The answer must consist of every line below containing "computer".

Records contained in a dataset:
══════════════════════════════

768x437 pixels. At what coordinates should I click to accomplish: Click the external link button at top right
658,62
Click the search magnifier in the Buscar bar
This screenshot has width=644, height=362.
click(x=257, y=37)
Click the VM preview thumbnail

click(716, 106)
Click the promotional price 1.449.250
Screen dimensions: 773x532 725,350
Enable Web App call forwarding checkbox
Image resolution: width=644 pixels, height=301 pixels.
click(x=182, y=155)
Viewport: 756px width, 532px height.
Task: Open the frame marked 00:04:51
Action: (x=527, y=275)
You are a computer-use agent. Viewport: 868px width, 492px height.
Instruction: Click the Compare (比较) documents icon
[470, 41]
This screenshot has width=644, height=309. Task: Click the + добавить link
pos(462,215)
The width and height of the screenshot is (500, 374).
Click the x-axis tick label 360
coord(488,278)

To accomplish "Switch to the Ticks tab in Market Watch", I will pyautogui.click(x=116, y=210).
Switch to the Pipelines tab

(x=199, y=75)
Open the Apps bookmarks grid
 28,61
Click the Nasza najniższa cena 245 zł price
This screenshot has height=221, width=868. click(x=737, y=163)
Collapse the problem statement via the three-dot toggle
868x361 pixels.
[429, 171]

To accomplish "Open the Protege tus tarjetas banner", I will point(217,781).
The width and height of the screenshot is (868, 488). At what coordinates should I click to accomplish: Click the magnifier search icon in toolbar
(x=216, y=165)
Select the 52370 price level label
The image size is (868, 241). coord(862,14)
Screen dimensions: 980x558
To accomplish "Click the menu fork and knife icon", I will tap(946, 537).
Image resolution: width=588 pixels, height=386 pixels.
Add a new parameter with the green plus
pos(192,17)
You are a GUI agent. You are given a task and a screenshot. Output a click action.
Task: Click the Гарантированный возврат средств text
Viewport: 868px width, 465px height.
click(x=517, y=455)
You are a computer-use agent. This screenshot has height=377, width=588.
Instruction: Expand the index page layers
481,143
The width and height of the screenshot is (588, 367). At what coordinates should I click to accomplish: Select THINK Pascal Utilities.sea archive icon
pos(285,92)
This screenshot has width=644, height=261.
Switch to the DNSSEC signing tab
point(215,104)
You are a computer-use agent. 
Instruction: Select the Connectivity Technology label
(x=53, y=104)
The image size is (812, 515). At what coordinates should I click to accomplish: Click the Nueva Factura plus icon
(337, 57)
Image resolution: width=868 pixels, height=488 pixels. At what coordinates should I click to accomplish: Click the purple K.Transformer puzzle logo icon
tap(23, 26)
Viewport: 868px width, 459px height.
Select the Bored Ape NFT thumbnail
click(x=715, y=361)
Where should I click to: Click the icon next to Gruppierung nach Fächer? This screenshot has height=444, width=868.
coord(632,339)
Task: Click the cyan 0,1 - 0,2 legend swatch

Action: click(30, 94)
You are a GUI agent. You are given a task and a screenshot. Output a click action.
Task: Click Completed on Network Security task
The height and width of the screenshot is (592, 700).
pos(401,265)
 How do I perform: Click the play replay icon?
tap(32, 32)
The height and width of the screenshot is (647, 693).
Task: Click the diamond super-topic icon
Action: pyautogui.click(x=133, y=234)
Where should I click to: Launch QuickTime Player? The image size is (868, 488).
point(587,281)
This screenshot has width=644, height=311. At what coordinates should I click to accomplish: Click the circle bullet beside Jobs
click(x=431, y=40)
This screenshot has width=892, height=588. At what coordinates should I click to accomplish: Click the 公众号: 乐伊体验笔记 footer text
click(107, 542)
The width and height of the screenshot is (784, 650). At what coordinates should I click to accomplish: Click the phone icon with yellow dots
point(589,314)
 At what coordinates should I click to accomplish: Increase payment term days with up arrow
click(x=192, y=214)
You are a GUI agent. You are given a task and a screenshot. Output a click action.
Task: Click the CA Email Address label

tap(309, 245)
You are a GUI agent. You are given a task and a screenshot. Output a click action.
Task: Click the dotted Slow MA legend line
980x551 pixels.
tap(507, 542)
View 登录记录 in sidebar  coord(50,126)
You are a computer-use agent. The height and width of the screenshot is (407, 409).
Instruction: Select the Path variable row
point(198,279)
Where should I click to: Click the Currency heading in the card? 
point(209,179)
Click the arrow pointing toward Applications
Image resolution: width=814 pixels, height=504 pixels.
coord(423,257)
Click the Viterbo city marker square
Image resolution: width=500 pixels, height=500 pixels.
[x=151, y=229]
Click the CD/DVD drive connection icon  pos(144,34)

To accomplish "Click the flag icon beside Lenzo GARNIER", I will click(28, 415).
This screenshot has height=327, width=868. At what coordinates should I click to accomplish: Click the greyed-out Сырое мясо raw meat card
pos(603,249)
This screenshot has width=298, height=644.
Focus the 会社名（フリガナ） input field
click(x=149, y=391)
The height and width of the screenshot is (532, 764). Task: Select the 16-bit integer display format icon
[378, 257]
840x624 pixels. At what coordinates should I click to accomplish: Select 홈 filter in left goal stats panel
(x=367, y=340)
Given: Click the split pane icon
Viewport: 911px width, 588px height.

══════════════════════════════

* _Completed exercise_:
You are a computer-use agent. Viewport: 868px width, 492px height.
You are a computer-use agent. This screenshot has height=377, width=588.
You are a computer-use agent. 
You are a computer-use agent. The height and width of the screenshot is (407, 409).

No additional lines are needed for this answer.